Leicht auch könnt ihr, noch frisch, die ermüdeten Männer im             Angriff
Rückwärts drängen zur Stadt, von den Schiffen hinweg und               Gezelten.

Also der Greis, und jenem das Herz im Busen bewegt' er.

805   Schnell durchlief er die Schiffe zum Äakiden Achilleus.
Aber nachdem zu den Schiffen des göttergleichen Odysseus
Laufend Patroklos genaht, wo der Volkskreis und der                           Gerichtplatz
War, wo rings auch Altäre, gebaut den unsterblichen                         Göttern;
Traf er Eurypylos dort, den glänzenden Sohn des Euämon,
810   Welcher hart verwundet daher, mit dem Pfeil in der Lende,
Mühsam hinkt' aus der Schlacht; herab ihm strömte der                     Angstschweiß
Häufig von Schulter und Haupt, und hervor aus der                             schmerzenden Wunde
Rieselte schwarzes Blut; doch blieb ihm die Stärke des                       Geistes.
Mitleidsvoll erblickt' ihn Menötios' tapferer Sprößling;
815    Und er begann wehklagend, und sprach die geflügelten                       Worte:

Weh euch, weh! der Achaier erhabene Fürsten und Pfleger!
Solltet ihr so, den Freunden entfernt und dem Vatergefilde,
Nähren mit weißem Fett in Troja hurtige Hunde?
Aber verkündige mir, Eurypylos, göttlicher Kämpfer:

820   Ob noch bestehn die Achaier dem übergewaltigen Hektor,
Oder bereits hinsinken, von seiner Lanze gebändigt?

Und der verständige Sohn des Euämon sagte dagegen:
Nichts mehr, göttlicher Held Patrokleus, schafft den Achaiern
Heil; bald werden sie all' um die dunkelen Schiffe gestreckt               sein!

825   Denn sie alle bereits, die vordem die tapfersten waren,
Liegen umher bei den Schiffen, mit Wurf und Stoße                             verwundet,
Unter der Hand der Troer, die stets anwachsen an Stärke!
Aber errette du mich, zum dunkelen Schiffe mich führend;
Schneid' aus der Lende den Pfeil, und rein mit laulichem                     Wasser
830   Wasche das schwärzliche Blut; auch lege mir lindernde Salb'             auf,
Heilsame, welche du selbst von Achilleus, sagt man,                           gelernet,
Ihm, den Cheiron gelehrt, der gerechteste aller Kentauren.
Denn die Ärzte des Heers, Podaleirios und Machaon:
Einer wird im Gezelt an seiner Wunde, vermut' ich,
835   Selber anjetzt bedürftig des wohlerfahrenen Arztes,
Liegen; der andr' im Gefilde besteht die wütende Schlacht                 noch.

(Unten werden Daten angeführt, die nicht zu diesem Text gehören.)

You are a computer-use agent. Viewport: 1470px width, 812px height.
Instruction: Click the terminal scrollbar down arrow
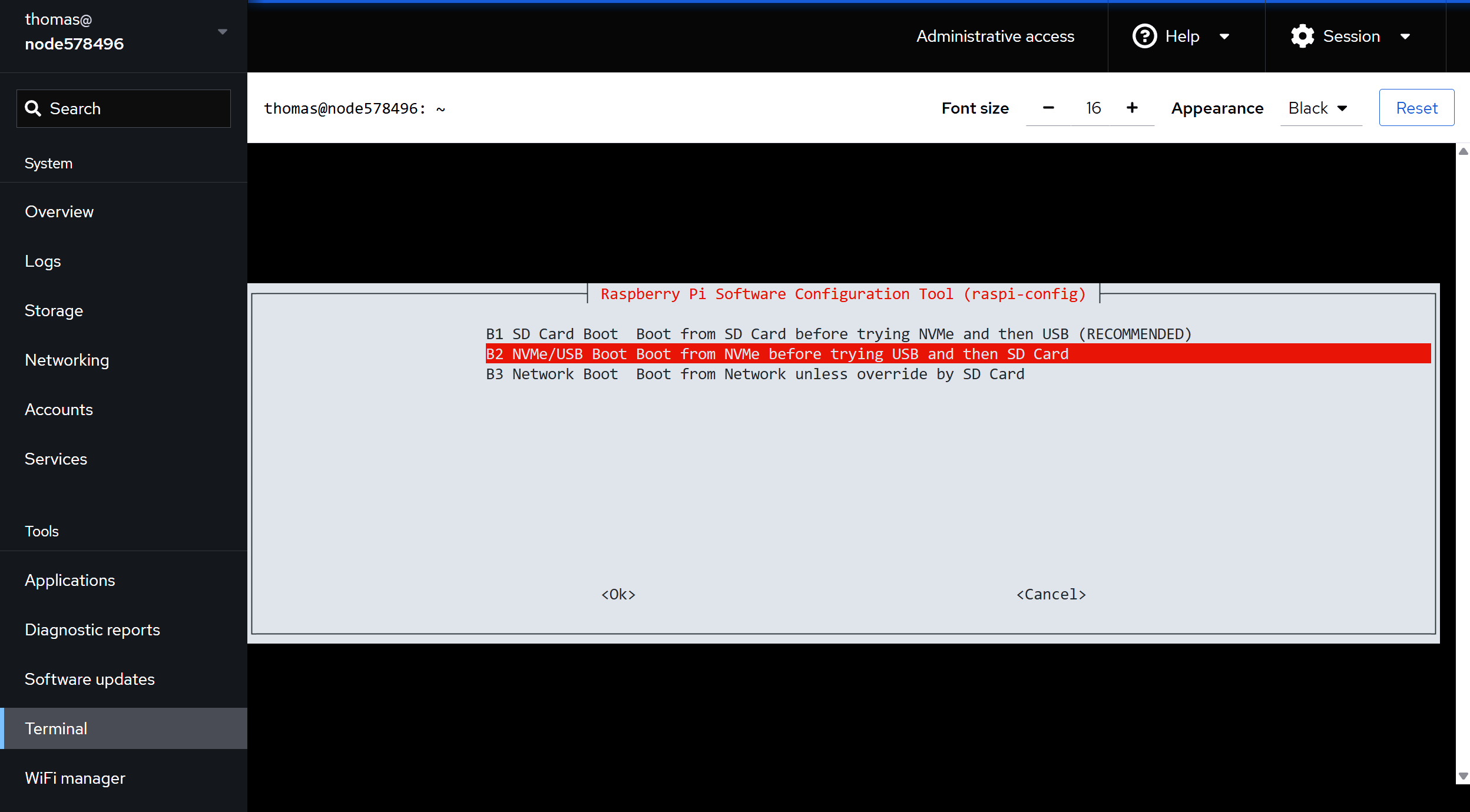[x=1462, y=776]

Ihm antwortete drauf Menötios' tapferer Sprößling:
Wie kann solches geschehn? was machen wir, Sohn des                     Euämon?
Eilend muß ich Achilleus dem Feurigen melden die                             Botschaft,

840   Welche mir Nestor befahl, der gerenische Hort der Achaier.
Dennoch werd' ich nimmer dich hier verlassen im Schmerze!

Sprach's und unter der Brust den Völkerhirten umfassend
Führt' er ins Zelt; ein Genoß dort breitete Felle der Stier' aus.
Hierauf streckt' ihn der Held, und schnitt mit dem Messer                 den scharfen

845   Schmerzenden Pfeil aus der Lend'; auch rein mit laulichem                 Wasser
Wusch er das schwärzliche Blut; dann streut' er bittere                       Wurzel
Drauf, mit den Händen zermalmt, die lindernde, welche die               Schmerzen
Alle bezwang; und es stockte das Blut in erharschender                     Wunde.